> [WHAT YOU ARE ASKED TO DO]: Please transcribe only the lines between the one containing "Task: Open the Design table tab" and the end of the records, both ends included, exactly as written; skip every picture.

> [EXERCISE DATA]:

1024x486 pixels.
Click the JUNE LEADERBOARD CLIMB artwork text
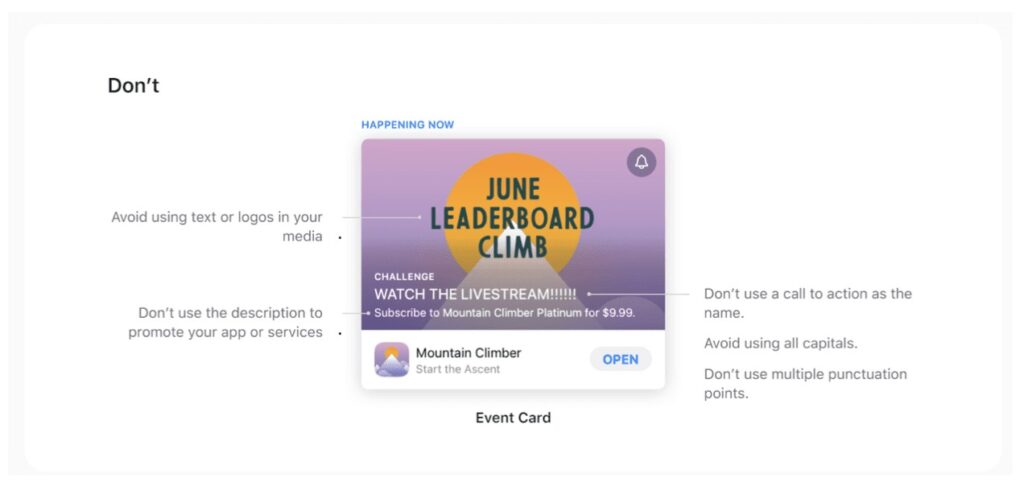[512, 218]
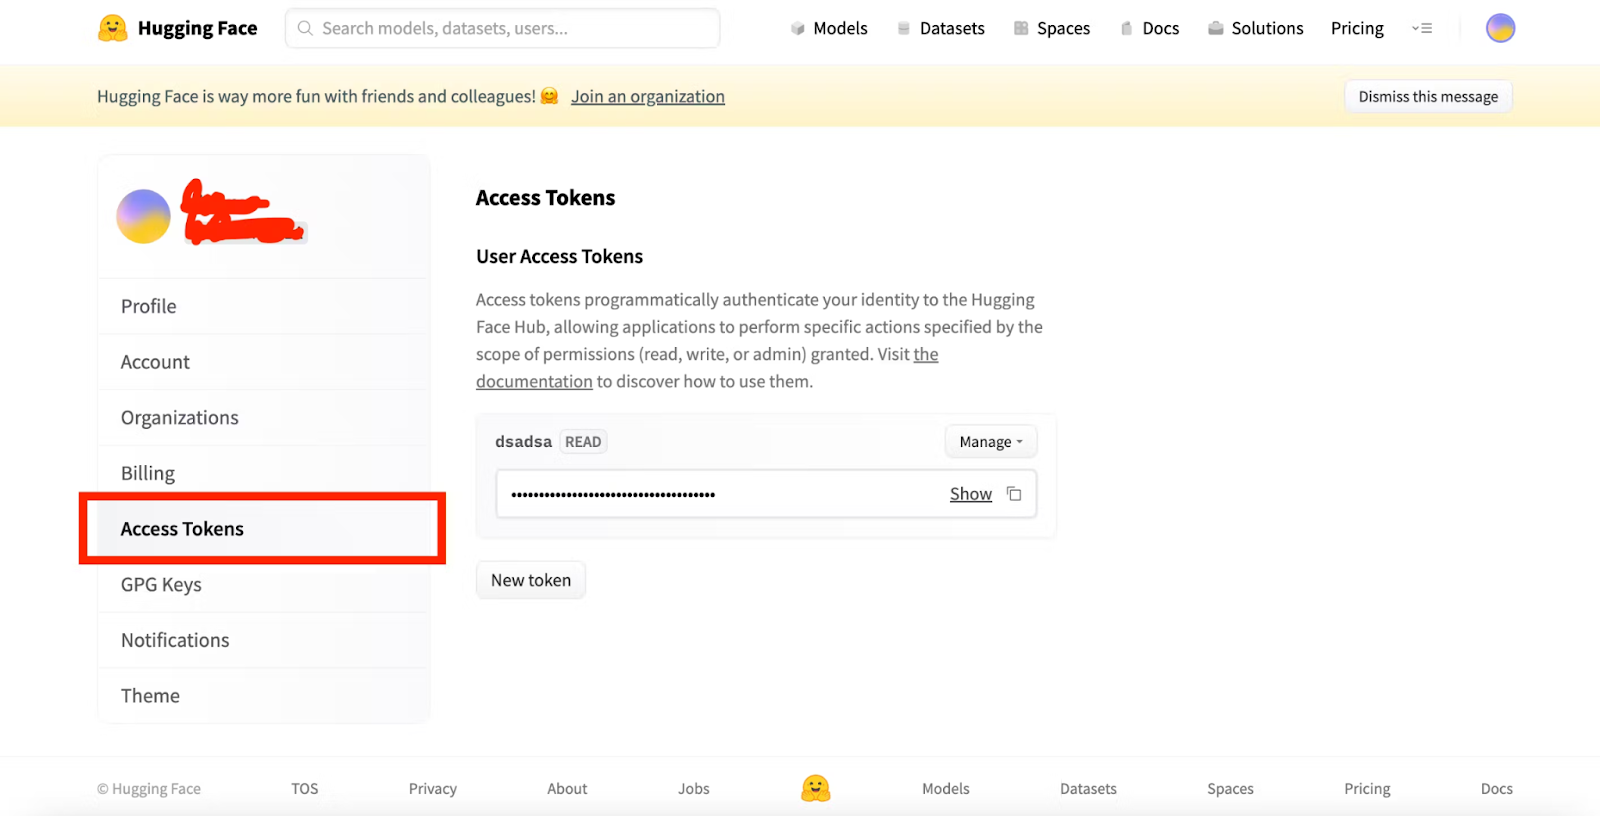Viewport: 1600px width, 816px height.
Task: Open Spaces via the grid icon
Action: [x=1020, y=29]
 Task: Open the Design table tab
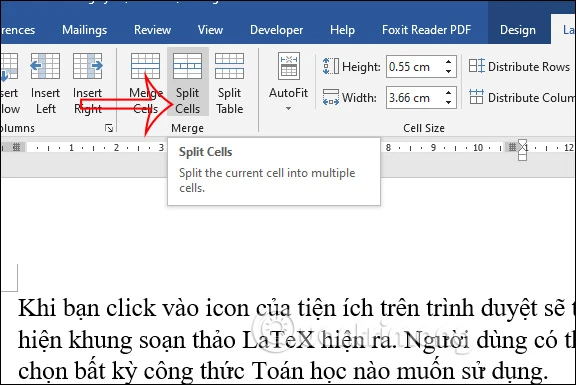point(518,30)
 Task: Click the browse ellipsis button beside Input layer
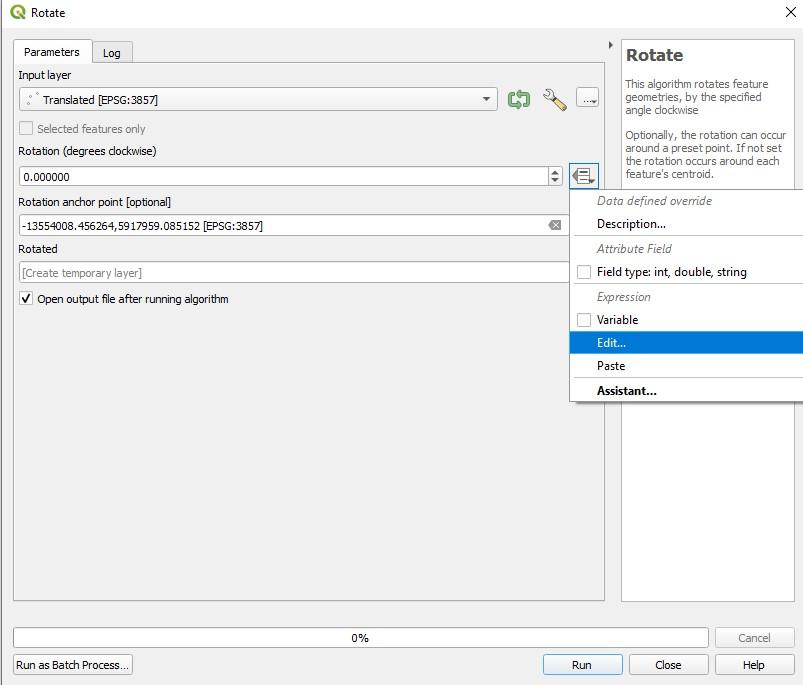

> [ANSWER SPACE]:
 Task: Open the Design table tab
point(518,30)
 Task: Click the browse ellipsis button beside Input layer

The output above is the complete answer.